Fig 5. T1-IFN induces ccl4 to recruit protective monocytes to the site of infection.

(A, B, C) Expression of cytokines and chemokines in ear tissue of mice 5 dpi measured using RT-qPCR array. Volcano plots demonstrate statistically significant points if above the p = 0.05 line. Gene expression changes in wild-type mice in response to VACV, with genes that are upregulated >2-fold by VACV infection in red in the upper right hand quadrant and genes that are downregulated > 2-fold by VACV infection in blue in the upper left hand quadrant (A). Gene expression changes in IFNαR^-/- mice in response to VACV, with genes that are upregulated >2-fold by VACV infection in red in the upper right hand quadrant and genes that are downregulated > 2-fold by VACV infection in blue in the upper left hand quadrant (B). Gene expression changes in VACV-infected wild-type mice compared to VACV-infected IFNαR^-/- mice with genes that are upregulated >2-fold in VACV-infected IFNαR^-/- mice relative to wild-type VACV infected in red in the upper right hand quadrant and genes that are downregulated > 2-fold in VACV-infected IFNαR^-/- mice relative to wild-type VACV infected in blue in the upper left hand quadrant (C). Ccl4 (in green) is the only gene that is upregulated upon VACV infection but is downregulated in IFNαR^-/- mice relative to wild-type mice. n = 6 naïve, 9 VACV-infected mice per group. (D) Expression of ccl4 in ear tissue of VACV-infected mice 5 dpi measured by RT-qPCR. (E) Chemokine receptor expression on inflammatory monocytes and Ly6G⁺ cells recruited into VACV-infected ears 5 dpi. Representative flow cytometry plots (left) and proportion of cells expressing each receptor (right). (F) Myeloid cell populations in VACV-infected ears 5 dpi measured by flow cytometry.
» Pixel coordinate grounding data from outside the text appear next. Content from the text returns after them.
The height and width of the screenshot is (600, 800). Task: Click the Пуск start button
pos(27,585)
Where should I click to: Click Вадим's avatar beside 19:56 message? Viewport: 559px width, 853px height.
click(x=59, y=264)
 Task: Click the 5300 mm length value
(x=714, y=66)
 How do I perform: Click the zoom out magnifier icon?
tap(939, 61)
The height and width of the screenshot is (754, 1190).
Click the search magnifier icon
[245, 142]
Representative flow cytometry plots (left) and absolute number of cells (right). (G) Recruitment of inflammatory monocytes to the ear of uninfected, VACV-infected mice 5 dpi, or VACV-infected mice treated systemically with the CCR5 antagonist Maraviroc, 5dpi. (H) Immunofluorescence microscopy of ears 5 dpi with VACV-NP-S-eGFP reveal monocyte localization (Ly6C-Red) in relation to VACV-infected cells (GFP-Green). (I) Percentage of GFP⁺ cells in the ear 5dpi with VACV Early-GFP or VACV Late-GFP measured by flow cytometry. (J) Percentage of GFP⁺ cells in the ear 5dpi with VACV-NP-S-eGFP measured by flow cytometry.
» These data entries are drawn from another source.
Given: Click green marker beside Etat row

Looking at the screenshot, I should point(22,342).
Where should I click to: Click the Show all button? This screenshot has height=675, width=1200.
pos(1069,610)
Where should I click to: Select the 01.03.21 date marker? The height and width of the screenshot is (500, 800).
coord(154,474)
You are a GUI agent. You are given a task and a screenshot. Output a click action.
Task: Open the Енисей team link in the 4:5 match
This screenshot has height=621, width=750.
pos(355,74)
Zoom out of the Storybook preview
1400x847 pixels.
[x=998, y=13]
Fig 6. ccl4 expression restores inflammatory monocyte recruitment and ameliorates tissue damage.

(A) Schematic of rVACV expressing ccl4 and mKate2. (B) Single step growth curve of wild-type VACV and VACV-CCL4 in 143B cells. (C) Multi-step growth curve of wild-type VACV and VACV-CCL4 in 143B cells. (D) Detection of mKate2 expression in 143B cells 6 hpi assayed using flow cytometry. (E) Expression of murine ccl4 in 143B cells 6 hpi measured by RT-qPCR. (F) Secretion of murine CCL4 from 143B cells 24 hpi measured using ELISA. (G) Monocyte recruitment into VACV-infected ears of IFNαR^-/- mice 5 dpi assayed by flow cytometry, n = 4 mice per group. (H) Ly6G⁺ cell recruitment into VACV-infected ears of IFNαR^-/- mice 5 dpi measured by flow cytometry, n = 4 mice per group. (I) Immunofluorescence microscopy of IFNαR^-/- ears 5 dpi with VACV-CCL4 or VACV-mCherry for monocyte localization (Ly6C-Blue) in relation to VACV-infected cells (mKate/mCherry-Red). (J-L) Tissue pathology of the ear pinnae of IFNαR^-/- mice after intradermal infection with VACV; ear thickness (J), lesion size (K), or total tissue damage (L), n = 6–7 mice per group. (M) Representative pictures of ear pinnae of IFNαR^-/- mice following intradermal VACV infection.